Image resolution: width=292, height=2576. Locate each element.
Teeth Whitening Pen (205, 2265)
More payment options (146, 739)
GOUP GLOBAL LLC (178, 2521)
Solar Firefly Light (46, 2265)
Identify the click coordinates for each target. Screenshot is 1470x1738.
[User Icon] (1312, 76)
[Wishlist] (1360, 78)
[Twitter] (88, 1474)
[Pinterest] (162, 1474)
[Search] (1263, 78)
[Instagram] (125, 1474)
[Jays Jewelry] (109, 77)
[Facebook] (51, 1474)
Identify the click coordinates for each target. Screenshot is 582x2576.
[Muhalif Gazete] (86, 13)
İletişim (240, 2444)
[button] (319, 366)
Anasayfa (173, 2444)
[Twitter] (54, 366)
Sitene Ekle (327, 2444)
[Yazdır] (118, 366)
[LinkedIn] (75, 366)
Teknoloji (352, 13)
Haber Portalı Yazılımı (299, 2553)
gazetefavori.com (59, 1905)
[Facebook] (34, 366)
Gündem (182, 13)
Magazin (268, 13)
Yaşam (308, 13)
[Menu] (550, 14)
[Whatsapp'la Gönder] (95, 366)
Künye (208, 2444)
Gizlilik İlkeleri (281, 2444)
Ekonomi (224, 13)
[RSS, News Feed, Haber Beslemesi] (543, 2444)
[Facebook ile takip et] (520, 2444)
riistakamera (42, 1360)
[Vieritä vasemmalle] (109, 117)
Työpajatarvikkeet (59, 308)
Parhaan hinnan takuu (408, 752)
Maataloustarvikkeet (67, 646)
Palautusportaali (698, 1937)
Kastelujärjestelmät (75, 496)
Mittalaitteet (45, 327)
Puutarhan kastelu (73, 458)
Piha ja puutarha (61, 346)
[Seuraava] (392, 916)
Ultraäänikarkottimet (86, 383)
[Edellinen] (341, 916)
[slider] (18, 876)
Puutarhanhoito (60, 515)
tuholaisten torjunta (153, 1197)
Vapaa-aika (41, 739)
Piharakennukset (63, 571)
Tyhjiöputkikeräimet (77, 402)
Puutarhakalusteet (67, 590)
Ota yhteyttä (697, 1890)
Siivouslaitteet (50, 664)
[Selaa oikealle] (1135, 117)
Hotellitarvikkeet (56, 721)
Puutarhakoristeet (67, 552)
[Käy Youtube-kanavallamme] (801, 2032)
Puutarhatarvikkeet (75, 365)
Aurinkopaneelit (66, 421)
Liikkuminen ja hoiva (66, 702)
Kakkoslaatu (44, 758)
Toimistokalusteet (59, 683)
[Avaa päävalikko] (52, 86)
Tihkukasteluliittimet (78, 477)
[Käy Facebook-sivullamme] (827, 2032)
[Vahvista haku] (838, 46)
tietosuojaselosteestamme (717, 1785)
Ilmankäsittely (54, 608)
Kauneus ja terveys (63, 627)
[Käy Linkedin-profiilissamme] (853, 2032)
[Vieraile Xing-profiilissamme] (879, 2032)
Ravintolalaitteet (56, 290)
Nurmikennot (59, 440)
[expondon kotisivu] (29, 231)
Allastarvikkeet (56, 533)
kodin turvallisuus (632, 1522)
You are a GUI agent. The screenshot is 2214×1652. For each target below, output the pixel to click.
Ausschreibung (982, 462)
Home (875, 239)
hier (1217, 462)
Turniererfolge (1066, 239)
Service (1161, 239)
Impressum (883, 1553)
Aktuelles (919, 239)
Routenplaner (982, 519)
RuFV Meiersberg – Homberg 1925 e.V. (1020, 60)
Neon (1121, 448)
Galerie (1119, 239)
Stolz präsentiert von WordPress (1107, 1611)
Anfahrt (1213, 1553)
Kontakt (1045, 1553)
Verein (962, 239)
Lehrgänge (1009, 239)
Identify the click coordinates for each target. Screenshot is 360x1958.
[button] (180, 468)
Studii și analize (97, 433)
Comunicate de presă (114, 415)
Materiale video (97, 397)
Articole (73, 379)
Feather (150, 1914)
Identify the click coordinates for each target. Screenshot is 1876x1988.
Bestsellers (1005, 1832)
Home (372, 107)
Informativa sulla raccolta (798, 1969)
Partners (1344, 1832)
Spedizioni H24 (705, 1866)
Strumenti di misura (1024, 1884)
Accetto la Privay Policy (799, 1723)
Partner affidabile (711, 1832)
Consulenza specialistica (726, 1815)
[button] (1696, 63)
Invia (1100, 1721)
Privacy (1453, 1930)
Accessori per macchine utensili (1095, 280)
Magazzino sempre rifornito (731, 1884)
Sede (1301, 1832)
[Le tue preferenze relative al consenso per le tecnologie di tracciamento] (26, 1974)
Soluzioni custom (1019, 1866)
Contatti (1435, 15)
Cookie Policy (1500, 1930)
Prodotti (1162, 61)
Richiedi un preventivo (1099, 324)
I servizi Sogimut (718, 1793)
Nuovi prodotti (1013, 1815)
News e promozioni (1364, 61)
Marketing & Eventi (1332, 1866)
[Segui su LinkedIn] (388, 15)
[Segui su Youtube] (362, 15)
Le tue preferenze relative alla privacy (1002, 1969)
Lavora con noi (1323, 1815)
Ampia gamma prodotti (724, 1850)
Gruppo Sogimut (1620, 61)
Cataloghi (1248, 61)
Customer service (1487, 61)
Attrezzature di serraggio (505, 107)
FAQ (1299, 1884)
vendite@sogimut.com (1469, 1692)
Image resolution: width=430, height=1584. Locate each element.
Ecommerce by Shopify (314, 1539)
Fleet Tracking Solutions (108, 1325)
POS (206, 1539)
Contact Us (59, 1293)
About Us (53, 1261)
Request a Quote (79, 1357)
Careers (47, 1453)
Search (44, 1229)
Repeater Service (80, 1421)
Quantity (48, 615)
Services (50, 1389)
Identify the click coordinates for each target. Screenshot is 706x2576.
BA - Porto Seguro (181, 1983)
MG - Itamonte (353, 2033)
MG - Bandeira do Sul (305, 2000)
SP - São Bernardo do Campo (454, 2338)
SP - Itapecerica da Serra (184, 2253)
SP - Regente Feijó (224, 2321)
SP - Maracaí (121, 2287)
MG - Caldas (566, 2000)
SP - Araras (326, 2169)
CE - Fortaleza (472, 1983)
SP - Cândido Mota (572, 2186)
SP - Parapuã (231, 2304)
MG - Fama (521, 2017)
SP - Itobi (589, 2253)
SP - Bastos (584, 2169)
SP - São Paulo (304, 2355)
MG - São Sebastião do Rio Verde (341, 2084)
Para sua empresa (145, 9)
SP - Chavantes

YOUR ASSIGNMENT
Copy the data exactly as it was presented.

EXERCISE RESULT
Image resolution: width=292, height=2576. Locate each element.
Teeth Whitening Pen (205, 2265)
More payment options (146, 739)
GOUP GLOBAL LLC (178, 2521)
Solar Firefly Light (46, 2265)
Identify the click coordinates for each target. Screenshot is 1470x1738.
[User Icon] (1312, 76)
[Wishlist] (1360, 78)
[Twitter] (88, 1474)
[Pinterest] (162, 1474)
[Search] (1263, 78)
[Instagram] (125, 1474)
[Jays Jewelry] (109, 77)
[Facebook] (51, 1474)
Identify the click coordinates for each target. Screenshot is 582x2576.
[Muhalif Gazete] (86, 13)
İletişim (240, 2444)
[button] (319, 366)
Anasayfa (173, 2444)
[Twitter] (54, 366)
Sitene Ekle (327, 2444)
[Yazdır] (118, 366)
[LinkedIn] (75, 366)
Teknoloji (352, 13)
Haber Portalı Yazılımı (299, 2553)
gazetefavori.com (59, 1905)
[Facebook] (34, 366)
Gündem (182, 13)
Magazin (268, 13)
Yaşam (308, 13)
[Menu] (550, 14)
[Whatsapp'la Gönder] (95, 366)
Künye (208, 2444)
Gizlilik İlkeleri (281, 2444)
Ekonomi (224, 13)
[RSS, News Feed, Haber Beslemesi] (543, 2444)
[Facebook ile takip et] (520, 2444)
riistakamera (42, 1360)
[Vieritä vasemmalle] (109, 117)
Työpajatarvikkeet (59, 308)
Parhaan hinnan takuu (408, 752)
Maataloustarvikkeet (67, 646)
Palautusportaali (698, 1937)
Kastelujärjestelmät (75, 496)
Mittalaitteet (45, 327)
Puutarhan kastelu (73, 458)
Piha ja puutarha (61, 346)
[Seuraava] (392, 916)
Ultraäänikarkottimet (86, 383)
[Edellinen] (341, 916)
[slider] (18, 876)
Puutarhanhoito (60, 515)
tuholaisten torjunta (153, 1197)
Vapaa-aika (41, 739)
Piharakennukset (63, 571)
Tyhjiöputkikeräimet (77, 402)
Puutarhakalusteet (67, 590)
Ota yhteyttä (697, 1890)
Siivouslaitteet (50, 664)
[Selaa oikealle] (1135, 117)
Hotellitarvikkeet (56, 721)
Puutarhakoristeet (67, 552)
[Käy Youtube-kanavallamme] (801, 2032)
Puutarhatarvikkeet (75, 365)
Aurinkopaneelit (66, 421)
Liikkuminen ja hoiva (66, 702)
Kakkoslaatu (44, 758)
Toimistokalusteet (59, 683)
[Avaa päävalikko] (52, 86)
Tihkukasteluliittimet (78, 477)
[Käy Facebook-sivullamme] (827, 2032)
[Vahvista haku] (838, 46)
tietosuojaselosteestamme (717, 1785)
Ilmankäsittely (54, 608)
Kauneus ja terveys (63, 627)
[Käy Linkedin-profiilissamme] (853, 2032)
[Vieraile Xing-profiilissamme] (879, 2032)
Ravintolalaitteet (56, 290)
Nurmikennot (59, 440)
[expondon kotisivu] (29, 231)
Allastarvikkeet (56, 533)
kodin turvallisuus (632, 1522)
You are a GUI agent. The screenshot is 2214×1652. For each target below, output the pixel to click.
Ausschreibung (982, 462)
Home (875, 239)
hier (1217, 462)
Turniererfolge (1066, 239)
Service (1161, 239)
Impressum (883, 1553)
Aktuelles (919, 239)
Routenplaner (982, 519)
RuFV Meiersberg – Homberg 1925 e.V. (1020, 60)
Neon (1121, 448)
Galerie (1119, 239)
Stolz präsentiert von WordPress (1107, 1611)
Anfahrt (1213, 1553)
Kontakt (1045, 1553)
Verein (962, 239)
Lehrgänge (1009, 239)
Identify the click coordinates for each target. Screenshot is 360x1958.
[button] (180, 468)
Studii și analize (97, 433)
Comunicate de presă (114, 415)
Materiale video (97, 397)
Articole (73, 379)
Feather (150, 1914)
Identify the click coordinates for each target. Screenshot is 1876x1988.
Bestsellers (1005, 1832)
Home (372, 107)
Informativa sulla raccolta (798, 1969)
Partners (1344, 1832)
Spedizioni H24 (705, 1866)
Strumenti di misura (1024, 1884)
Accetto la Privay Policy (799, 1723)
Partner affidabile (711, 1832)
Consulenza specialistica (726, 1815)
[button] (1696, 63)
Invia (1100, 1721)
Privacy (1453, 1930)
Accessori per macchine utensili (1095, 280)
Magazzino sempre rifornito (731, 1884)
Sede (1301, 1832)
[Le tue preferenze relative al consenso per le tecnologie di tracciamento] (26, 1974)
Soluzioni custom (1019, 1866)
Contatti (1435, 15)
Cookie Policy (1500, 1930)
Prodotti (1162, 61)
Richiedi un preventivo (1099, 324)
I servizi Sogimut (718, 1793)
Nuovi prodotti (1013, 1815)
News e promozioni (1364, 61)
Marketing & Eventi (1332, 1866)
[Segui su LinkedIn] (388, 15)
[Segui su Youtube] (362, 15)
Le tue preferenze relative alla privacy (1002, 1969)
Lavora con noi (1323, 1815)
Ampia gamma prodotti (724, 1850)
Gruppo Sogimut (1620, 61)
Cataloghi (1248, 61)
Customer service (1487, 61)
Attrezzature di serraggio (505, 107)
FAQ (1299, 1884)
vendite@sogimut.com (1469, 1692)
Image resolution: width=430, height=1584. Locate each element.
Ecommerce by Shopify (314, 1539)
Fleet Tracking Solutions (108, 1325)
POS (206, 1539)
Contact Us (59, 1293)
About Us (53, 1261)
Request a Quote (79, 1357)
Careers (47, 1453)
Search (44, 1229)
Repeater Service (80, 1421)
Quantity (48, 615)
Services (50, 1389)
Identify the click coordinates for each target. Screenshot is 706x2576.
BA - Porto Seguro (181, 1983)
MG - Itamonte (353, 2033)
MG - Bandeira do Sul (305, 2000)
SP - São Bernardo do Campo (454, 2338)
SP - Itapecerica da Serra (184, 2253)
SP - Regente Feijó (224, 2321)
SP - Maracaí (121, 2287)
MG - Caldas (566, 2000)
SP - Araras (326, 2169)
CE - Fortaleza (472, 1983)
SP - Cândido Mota (572, 2186)
SP - Parapuã (231, 2304)
MG - Fama (521, 2017)
SP - Itobi (589, 2253)
SP - Bastos (584, 2169)
SP - São Paulo (304, 2355)
MG - São Sebastião do Rio Verde (341, 2084)
Para sua empresa (145, 9)
SP - Chavantes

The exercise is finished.